BRIEF:
Could you copy every record exactly as it appears?

-- INPUT follows --

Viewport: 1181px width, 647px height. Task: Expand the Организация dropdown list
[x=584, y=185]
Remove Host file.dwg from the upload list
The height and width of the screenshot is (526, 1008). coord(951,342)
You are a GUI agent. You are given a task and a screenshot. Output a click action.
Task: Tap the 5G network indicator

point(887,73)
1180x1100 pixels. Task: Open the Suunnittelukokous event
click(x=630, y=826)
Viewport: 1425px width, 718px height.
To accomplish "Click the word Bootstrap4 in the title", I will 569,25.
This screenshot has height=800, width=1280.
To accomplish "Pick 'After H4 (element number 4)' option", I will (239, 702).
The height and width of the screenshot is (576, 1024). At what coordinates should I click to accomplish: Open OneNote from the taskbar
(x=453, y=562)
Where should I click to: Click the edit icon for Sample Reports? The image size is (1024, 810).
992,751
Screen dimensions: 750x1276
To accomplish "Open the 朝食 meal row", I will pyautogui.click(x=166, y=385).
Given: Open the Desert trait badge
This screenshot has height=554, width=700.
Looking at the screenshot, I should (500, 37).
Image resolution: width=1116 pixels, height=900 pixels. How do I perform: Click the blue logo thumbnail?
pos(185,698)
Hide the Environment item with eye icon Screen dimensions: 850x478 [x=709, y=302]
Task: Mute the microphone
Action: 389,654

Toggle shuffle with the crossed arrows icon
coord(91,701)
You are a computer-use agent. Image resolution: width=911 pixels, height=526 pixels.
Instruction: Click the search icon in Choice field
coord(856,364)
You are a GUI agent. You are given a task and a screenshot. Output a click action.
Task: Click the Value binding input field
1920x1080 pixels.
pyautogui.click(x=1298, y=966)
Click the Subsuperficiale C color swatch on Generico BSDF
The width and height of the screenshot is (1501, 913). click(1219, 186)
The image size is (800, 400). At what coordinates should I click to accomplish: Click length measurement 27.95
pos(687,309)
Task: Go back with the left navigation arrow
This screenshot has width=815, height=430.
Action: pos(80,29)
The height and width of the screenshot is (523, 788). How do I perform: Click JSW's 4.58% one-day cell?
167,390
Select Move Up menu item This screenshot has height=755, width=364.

-- INPUT concluded --

RESPONSE TO THIS TASK:
Viewport: 1181px width, 647px height. Task: Expand the Организация dropdown list
[x=584, y=185]
Remove Host file.dwg from the upload list
The height and width of the screenshot is (526, 1008). coord(951,342)
You are a GUI agent. You are given a task and a screenshot. Output a click action.
Task: Tap the 5G network indicator

point(887,73)
1180x1100 pixels. Task: Open the Suunnittelukokous event
click(x=630, y=826)
Viewport: 1425px width, 718px height.
To accomplish "Click the word Bootstrap4 in the title", I will 569,25.
This screenshot has height=800, width=1280.
To accomplish "Pick 'After H4 (element number 4)' option", I will (239, 702).
The height and width of the screenshot is (576, 1024). At what coordinates should I click to accomplish: Open OneNote from the taskbar
(x=453, y=562)
Where should I click to: Click the edit icon for Sample Reports? The image size is (1024, 810).
992,751
Screen dimensions: 750x1276
To accomplish "Open the 朝食 meal row", I will pyautogui.click(x=166, y=385).
Given: Open the Desert trait badge
This screenshot has height=554, width=700.
Looking at the screenshot, I should (500, 37).
Image resolution: width=1116 pixels, height=900 pixels. How do I perform: Click the blue logo thumbnail?
pos(185,698)
Hide the Environment item with eye icon Screen dimensions: 850x478 [x=709, y=302]
Task: Mute the microphone
Action: 389,654

Toggle shuffle with the crossed arrows icon
coord(91,701)
You are a computer-use agent. Image resolution: width=911 pixels, height=526 pixels.
Instruction: Click the search icon in Choice field
coord(856,364)
You are a GUI agent. You are given a task and a screenshot. Output a click action.
Task: Click the Value binding input field
1920x1080 pixels.
pyautogui.click(x=1298, y=966)
Click the Subsuperficiale C color swatch on Generico BSDF
The width and height of the screenshot is (1501, 913). click(1219, 186)
The image size is (800, 400). At what coordinates should I click to accomplish: Click length measurement 27.95
pos(687,309)
Task: Go back with the left navigation arrow
This screenshot has width=815, height=430.
Action: pos(80,29)
The height and width of the screenshot is (523, 788). How do I perform: Click JSW's 4.58% one-day cell?
167,390
Select Move Up menu item This screenshot has height=755, width=364.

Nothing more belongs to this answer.